Exercise prompt: Find the string "width" in the material. Copy every line that has it.

Working data:

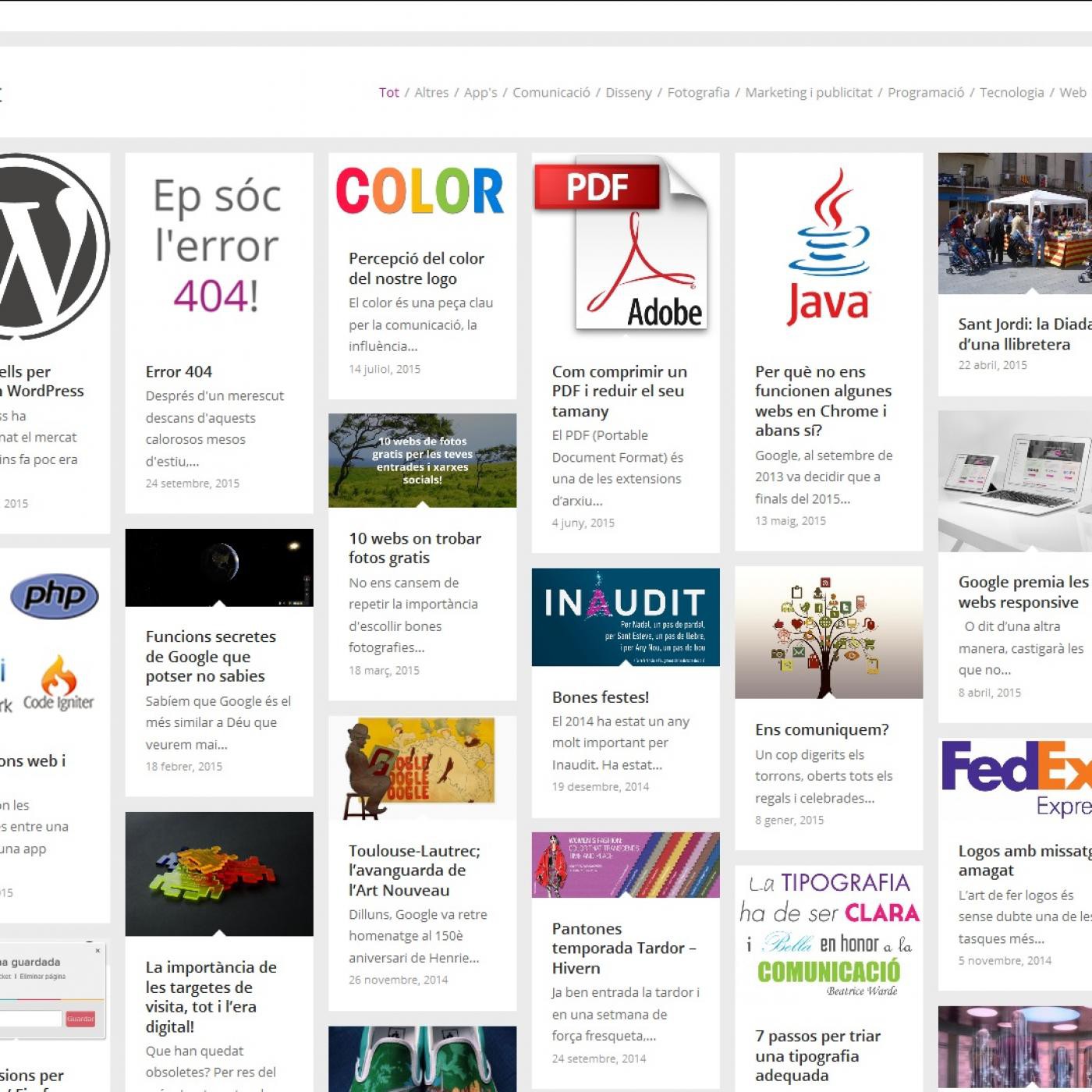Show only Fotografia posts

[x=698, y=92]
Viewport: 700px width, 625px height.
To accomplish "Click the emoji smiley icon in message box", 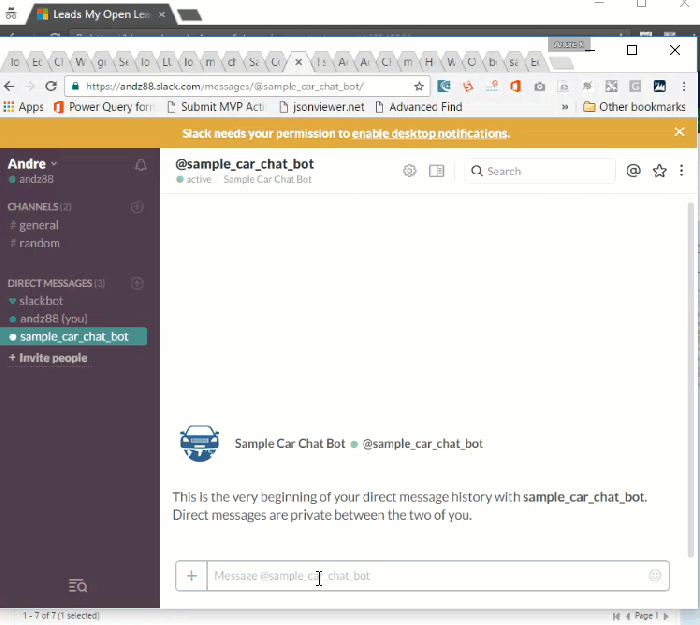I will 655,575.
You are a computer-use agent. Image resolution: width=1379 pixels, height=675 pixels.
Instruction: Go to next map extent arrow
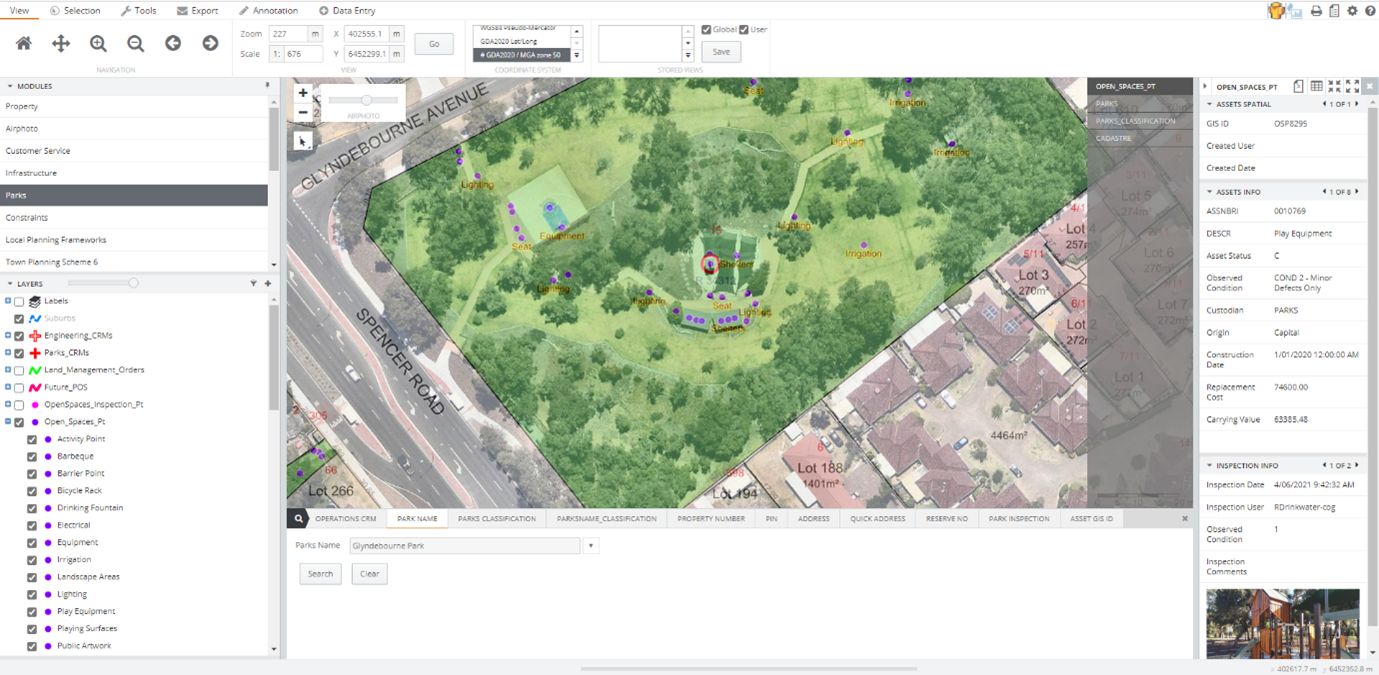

Solved problem:
Viewport: 700px width, 625px height.
You are a computer-use agent. Image resolution: width=1379 pixels, height=675 pixels.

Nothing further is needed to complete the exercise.